Drogas opioides: especialistas apontam falta de evidências científicas

Remédios sem eficácia comprovada

Um estudo dos Institutos Nacionais de Saúde dos Estados Unidos (NIH) encontrou "pouca ou nenhuma evidência" para a alegada eficácia das drogas opioides usadas no tratamento das dores crônicas a longo prazo - apesar do explosivo crescimento recente no uso dessas drogas.

O relatório final do painel de sete especialistas revela que muitos dos estudos usados para justificar a prescrição dessas drogas ou foram mal conduzidos ou tiveram duração insuficiente.

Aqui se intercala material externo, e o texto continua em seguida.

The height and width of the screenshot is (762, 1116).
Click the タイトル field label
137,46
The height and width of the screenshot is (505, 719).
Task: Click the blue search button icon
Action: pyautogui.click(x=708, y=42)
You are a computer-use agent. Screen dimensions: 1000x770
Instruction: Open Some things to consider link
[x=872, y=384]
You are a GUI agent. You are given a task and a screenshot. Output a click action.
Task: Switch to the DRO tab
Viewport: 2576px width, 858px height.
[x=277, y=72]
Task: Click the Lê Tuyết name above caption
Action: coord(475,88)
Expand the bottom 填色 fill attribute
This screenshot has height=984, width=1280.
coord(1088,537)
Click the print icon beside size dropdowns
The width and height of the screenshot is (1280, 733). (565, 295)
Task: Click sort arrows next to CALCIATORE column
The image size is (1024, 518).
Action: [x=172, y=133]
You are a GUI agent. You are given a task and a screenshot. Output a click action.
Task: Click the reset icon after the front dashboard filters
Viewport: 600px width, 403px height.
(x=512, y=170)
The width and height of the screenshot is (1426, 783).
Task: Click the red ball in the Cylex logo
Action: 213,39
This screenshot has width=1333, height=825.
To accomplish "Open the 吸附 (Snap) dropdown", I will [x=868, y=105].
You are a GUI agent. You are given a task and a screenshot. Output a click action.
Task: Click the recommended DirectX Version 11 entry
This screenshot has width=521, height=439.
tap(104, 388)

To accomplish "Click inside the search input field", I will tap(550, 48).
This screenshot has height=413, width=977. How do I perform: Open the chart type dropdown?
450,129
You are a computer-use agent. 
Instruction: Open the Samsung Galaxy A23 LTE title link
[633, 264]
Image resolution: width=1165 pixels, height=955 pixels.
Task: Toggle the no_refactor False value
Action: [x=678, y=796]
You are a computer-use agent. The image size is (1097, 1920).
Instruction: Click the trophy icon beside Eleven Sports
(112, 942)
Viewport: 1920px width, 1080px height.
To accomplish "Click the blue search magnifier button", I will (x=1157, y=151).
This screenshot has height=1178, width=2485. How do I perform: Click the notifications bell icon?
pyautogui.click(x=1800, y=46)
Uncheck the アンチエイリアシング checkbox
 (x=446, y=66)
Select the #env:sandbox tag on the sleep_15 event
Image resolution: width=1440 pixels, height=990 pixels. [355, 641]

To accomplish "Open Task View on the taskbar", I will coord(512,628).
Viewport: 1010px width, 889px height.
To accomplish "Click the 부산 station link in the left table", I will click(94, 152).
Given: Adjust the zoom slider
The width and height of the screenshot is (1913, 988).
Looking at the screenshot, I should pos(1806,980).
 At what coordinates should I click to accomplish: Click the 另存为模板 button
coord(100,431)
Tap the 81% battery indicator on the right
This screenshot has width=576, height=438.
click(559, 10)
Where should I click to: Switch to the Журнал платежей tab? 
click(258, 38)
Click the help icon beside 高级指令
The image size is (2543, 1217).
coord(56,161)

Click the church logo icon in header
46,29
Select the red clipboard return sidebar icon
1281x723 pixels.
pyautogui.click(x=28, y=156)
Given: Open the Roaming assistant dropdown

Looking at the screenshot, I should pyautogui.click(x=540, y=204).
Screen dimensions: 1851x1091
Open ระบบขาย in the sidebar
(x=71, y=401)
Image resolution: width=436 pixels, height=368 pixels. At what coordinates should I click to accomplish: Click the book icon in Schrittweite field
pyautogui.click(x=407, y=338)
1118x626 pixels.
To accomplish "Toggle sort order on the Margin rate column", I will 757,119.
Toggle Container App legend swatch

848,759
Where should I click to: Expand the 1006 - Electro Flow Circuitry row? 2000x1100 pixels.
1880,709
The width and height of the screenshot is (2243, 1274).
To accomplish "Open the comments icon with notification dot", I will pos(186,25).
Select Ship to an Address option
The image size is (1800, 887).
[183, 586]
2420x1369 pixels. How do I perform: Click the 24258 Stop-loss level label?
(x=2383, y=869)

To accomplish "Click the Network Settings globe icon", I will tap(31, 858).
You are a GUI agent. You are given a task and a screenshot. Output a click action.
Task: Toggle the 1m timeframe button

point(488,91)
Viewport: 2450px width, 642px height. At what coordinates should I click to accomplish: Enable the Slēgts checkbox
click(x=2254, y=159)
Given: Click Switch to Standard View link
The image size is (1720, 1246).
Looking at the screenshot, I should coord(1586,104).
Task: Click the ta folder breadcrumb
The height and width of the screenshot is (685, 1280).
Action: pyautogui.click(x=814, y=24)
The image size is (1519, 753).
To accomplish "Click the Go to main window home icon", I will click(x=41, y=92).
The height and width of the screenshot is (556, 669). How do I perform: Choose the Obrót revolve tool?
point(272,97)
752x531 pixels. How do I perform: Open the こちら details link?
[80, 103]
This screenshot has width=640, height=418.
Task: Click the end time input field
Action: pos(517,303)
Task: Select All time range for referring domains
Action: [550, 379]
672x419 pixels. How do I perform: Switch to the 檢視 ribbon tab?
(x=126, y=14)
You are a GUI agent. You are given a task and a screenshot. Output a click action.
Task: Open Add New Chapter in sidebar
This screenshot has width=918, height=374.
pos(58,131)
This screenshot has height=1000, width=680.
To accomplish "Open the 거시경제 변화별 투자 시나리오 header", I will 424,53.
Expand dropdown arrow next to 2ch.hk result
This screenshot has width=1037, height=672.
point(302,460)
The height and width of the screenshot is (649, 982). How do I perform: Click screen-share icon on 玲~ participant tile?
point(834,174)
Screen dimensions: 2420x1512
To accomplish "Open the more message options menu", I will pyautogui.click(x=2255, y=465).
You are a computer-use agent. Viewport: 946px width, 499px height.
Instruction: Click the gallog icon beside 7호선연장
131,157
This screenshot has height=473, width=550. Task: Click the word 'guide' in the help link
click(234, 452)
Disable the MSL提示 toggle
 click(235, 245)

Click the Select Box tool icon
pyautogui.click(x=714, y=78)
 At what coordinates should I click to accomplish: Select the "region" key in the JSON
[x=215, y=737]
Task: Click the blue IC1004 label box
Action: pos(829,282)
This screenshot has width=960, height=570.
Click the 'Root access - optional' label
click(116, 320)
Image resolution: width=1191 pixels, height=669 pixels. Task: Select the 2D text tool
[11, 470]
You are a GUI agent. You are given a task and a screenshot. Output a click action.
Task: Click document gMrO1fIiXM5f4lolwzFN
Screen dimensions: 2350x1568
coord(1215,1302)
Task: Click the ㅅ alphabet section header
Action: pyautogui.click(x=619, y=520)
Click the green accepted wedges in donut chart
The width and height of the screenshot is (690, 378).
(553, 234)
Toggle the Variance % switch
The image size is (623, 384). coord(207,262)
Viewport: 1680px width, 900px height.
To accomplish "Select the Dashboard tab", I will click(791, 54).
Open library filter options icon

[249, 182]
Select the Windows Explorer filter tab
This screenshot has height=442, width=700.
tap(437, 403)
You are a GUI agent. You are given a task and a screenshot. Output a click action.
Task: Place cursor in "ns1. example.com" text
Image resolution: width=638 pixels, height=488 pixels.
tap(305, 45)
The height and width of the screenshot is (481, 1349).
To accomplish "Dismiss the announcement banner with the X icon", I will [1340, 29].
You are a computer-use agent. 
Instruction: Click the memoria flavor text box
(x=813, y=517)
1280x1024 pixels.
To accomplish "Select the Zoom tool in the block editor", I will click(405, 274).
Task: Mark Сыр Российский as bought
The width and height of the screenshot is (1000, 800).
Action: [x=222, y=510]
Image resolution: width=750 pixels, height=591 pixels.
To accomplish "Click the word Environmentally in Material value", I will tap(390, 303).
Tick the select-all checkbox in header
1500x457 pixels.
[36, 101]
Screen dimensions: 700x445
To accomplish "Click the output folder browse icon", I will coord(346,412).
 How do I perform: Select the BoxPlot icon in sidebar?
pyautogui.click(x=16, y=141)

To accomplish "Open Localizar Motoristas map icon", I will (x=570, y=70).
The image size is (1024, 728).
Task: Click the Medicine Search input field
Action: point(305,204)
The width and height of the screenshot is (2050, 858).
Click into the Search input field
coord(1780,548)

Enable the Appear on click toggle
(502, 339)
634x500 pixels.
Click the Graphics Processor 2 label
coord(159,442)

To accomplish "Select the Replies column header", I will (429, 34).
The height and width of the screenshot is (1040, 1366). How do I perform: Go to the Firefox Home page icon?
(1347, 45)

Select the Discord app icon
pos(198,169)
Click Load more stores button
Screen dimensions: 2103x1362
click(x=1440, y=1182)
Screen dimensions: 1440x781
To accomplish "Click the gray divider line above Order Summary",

"Isto torna o uso disseminado desses medicamentos surpreendente," disse o Dr. David Steffens, presidente do departamento de Psiquiatria da Universidade de Connecticut e um dos autores do estudo. Quando se trata de dor a longo prazo, diz ele, "não há nenhuma evidência baseada em pesquisas científicas de que estes medicamentos sejam úteis."

Mas, apesar disso, as receitas de medicamentos opioides (também conhecidos como medicamentos opiáceos; os dois termos são tecnicamente distintos, mas a maioria dos médicos utilizam-nos como sinônimos) mais do que triplicaram nos últimos 20 anos, com mais de 219 milhões de receitas em 2011 só nos EUA.

Abuso dos opioides

Ao mesmo tempo, o abuso dessas drogas também disparou, levando alguns especialistas a se referir a uma "epidemia de abuso das prescrições" das drogas opioides. Um outro estudo, publicado ao mesmo tempo mas realizado de forma independente, concluiu que a "prevalência do vício em opioides começou a disparar com a prescrição a longo prazo de opioides para dores crônicas, uma prática encorajada pelos fabricantes de opioides (Kolodny et al., 2015).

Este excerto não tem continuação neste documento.